S.V. Ill.ma denoterà, la fattura avversa doc.5 omette di indicare alla pag.1 quale sia l'esatto periodo di fatturazione, limitandosi ad indicare genericamente la causale “conguaglio”, senza però specificare quali siano le fatture utilizzate come base per calcolare la somma ancora dovuta (appunto il “conguaglio”), a quale periodo di somministrazione di acqua esse si riferiscano e quando esse siano state emesse. La fattura azionata, però, indica un dato di stima dei consumi (mc. 80 annui) che cozza contro il calcolo sopra riportato per quantificare un consumo di acqua proporzionato all'utenza (altra spiegazione é onere della controparte fornirla). Per consentire un raffronto, si depositano due fatture pagate -all.3, 4-, l'una riferita al terzo quadrimestre 2021 di € 94,00 per mc.28 (stima consumo annuo annua mc.80), l'altra riferita al terzo trimestre 2023 di € 117 per mc.32 (stima consumo annuo mc.220): tali documenti confutano ulteriormente l'imputazione di pagamento ex adverso azionata.” (pagg.
2-3 atto di citazione).
La stessa debitrice ha poi evidenziato la condotta tenuta dalla convenuta creditrice, in parte contraddittoria con la fattura azionata con il ricorso per il D.I. ed in parte confermativa delle ragioni della debitrice:
“L'esponente aveva ricevuto la fattura n°137812 del 21/9/2021 -all.
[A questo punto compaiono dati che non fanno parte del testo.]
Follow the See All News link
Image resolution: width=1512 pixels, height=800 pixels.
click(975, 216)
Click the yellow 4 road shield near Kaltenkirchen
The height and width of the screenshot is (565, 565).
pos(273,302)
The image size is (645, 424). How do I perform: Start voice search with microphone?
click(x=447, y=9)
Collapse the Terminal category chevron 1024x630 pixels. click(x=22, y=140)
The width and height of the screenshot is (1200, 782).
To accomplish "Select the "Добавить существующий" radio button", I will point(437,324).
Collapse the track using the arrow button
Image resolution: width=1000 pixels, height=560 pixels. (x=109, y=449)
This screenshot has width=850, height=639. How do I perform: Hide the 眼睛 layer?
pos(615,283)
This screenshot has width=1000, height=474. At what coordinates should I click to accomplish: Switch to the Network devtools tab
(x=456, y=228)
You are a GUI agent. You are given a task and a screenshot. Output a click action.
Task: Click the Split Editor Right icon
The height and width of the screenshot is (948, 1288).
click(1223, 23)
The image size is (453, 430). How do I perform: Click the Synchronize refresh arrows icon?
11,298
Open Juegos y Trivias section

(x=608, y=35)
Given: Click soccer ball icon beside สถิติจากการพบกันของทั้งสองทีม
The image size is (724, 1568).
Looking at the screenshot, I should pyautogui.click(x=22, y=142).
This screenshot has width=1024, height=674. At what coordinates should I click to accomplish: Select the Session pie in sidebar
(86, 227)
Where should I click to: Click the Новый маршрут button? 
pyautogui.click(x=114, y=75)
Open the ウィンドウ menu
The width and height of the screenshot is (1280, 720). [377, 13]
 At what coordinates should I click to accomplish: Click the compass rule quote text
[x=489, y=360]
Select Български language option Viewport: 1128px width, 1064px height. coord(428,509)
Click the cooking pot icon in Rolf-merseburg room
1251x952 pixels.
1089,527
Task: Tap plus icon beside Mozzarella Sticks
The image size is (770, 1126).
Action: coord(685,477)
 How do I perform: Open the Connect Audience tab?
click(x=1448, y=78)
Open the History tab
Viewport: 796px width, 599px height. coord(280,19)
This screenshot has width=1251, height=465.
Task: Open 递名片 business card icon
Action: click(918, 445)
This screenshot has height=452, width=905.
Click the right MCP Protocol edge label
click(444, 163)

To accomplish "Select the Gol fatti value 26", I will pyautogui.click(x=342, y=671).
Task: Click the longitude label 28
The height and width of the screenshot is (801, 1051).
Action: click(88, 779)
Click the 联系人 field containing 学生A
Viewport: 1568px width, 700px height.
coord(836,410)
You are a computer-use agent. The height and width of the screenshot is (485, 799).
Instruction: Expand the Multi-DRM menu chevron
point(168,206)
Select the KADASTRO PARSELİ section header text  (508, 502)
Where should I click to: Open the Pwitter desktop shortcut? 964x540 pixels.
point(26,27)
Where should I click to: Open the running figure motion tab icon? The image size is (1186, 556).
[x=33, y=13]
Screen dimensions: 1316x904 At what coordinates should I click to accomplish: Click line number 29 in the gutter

5-. Il documento indica: i) un consumo di acqua di mc.0 al 31/12/2018, di mc.8331 rilevati (indi misurati effettivamente) al 26/5/2021, di mc.8347 rilevati al 24/8/2021 e al 31/8/2021; ii) il secondo quadrimestre anno 2021 quale periodo per la fatturazione (circostanza che stupisce per il rapporto tra arco temporale conteggiato e somma intimata);
iii) la causale “conguaglio + acconto” -tale seconda voce è ridottissima rispetto all'importo per il conguaglio-; iiii) l'importo da pagare in € 26.873; iiiii) la prescrizione dell'importo pari ad € 7.159,56 al
24/8/2019 (senza indicazione alcuna di mc. e fatture di riferimento). La società esponente aveva ribattuto all'insostenibile richiesta di pagamento -all.6-, ciò con tenore sussumibile nell'eccezione di inadempimento, affermando che la rilevazione dei consumi ex adverso supposta (“zero”) era inattendibile perché alla data
31/12/2018, quindi dopo anni diciotto di durata del contratto, la lettura era di mc. 7976; di tal che, veniva chiesto alla Gestione Acqua di rettificare la determinazione della quantità di H2O fornita per l'arco temporale dal 1/1/2019 al 24/8/2021, risultante mc. 371 (mc. 8347 meno mc. 7976). Quanto può
pacificamente ritenersi è che la risposta inviata dalla non costituisce alcuna rinuncia ed Parte_1
ammissione sfavorevole, anzi. La petizione attorea è rimasta senza risposta, ma la controparte ha annullato la fattura del 21/9/2021, per emettere poi una seconda fattura, quella numerata 2021/0015752 del 30/12/2021 -doc.5 avverso-. Tale fatturazione riguarderebbe la stessa causale (conguaglio), stavolta pagina 4 di 11 senza avere appositamente circoscritto il periodo di fatturazione (v'è scritto “servizio 6082809”, stesso numero poi menzionato nel doc.6 monitorio), e le stesse prestazioni a canoni fisso e variabile con l'applicazione delle medesime tariffe determinate in base alla descrizione menzionata nel ricorso monitorio;
l'importo di essa fattura è “miracolosamente” diminuito di oltre € 10.000.” (pagg.
3-4 atto di citazione).
Secondo l'attrice opponente ciò confermerebbe il decorso del termine prescrizionale del credito, come inserito nella Legge di Bilancio anno 2018 e prevista dalla Delibera ARERA n°547/2019, prevedendo che la prescrizione biennale “decorre dal termine entro il quale il gestore è obbligato a emettere il documento di fatturazione, come individuato dalla regolazione vigente” ovverosia una volta trascorsi 45 giorni dalla scadenza dell'ultimo giorno del periodo di riferimento.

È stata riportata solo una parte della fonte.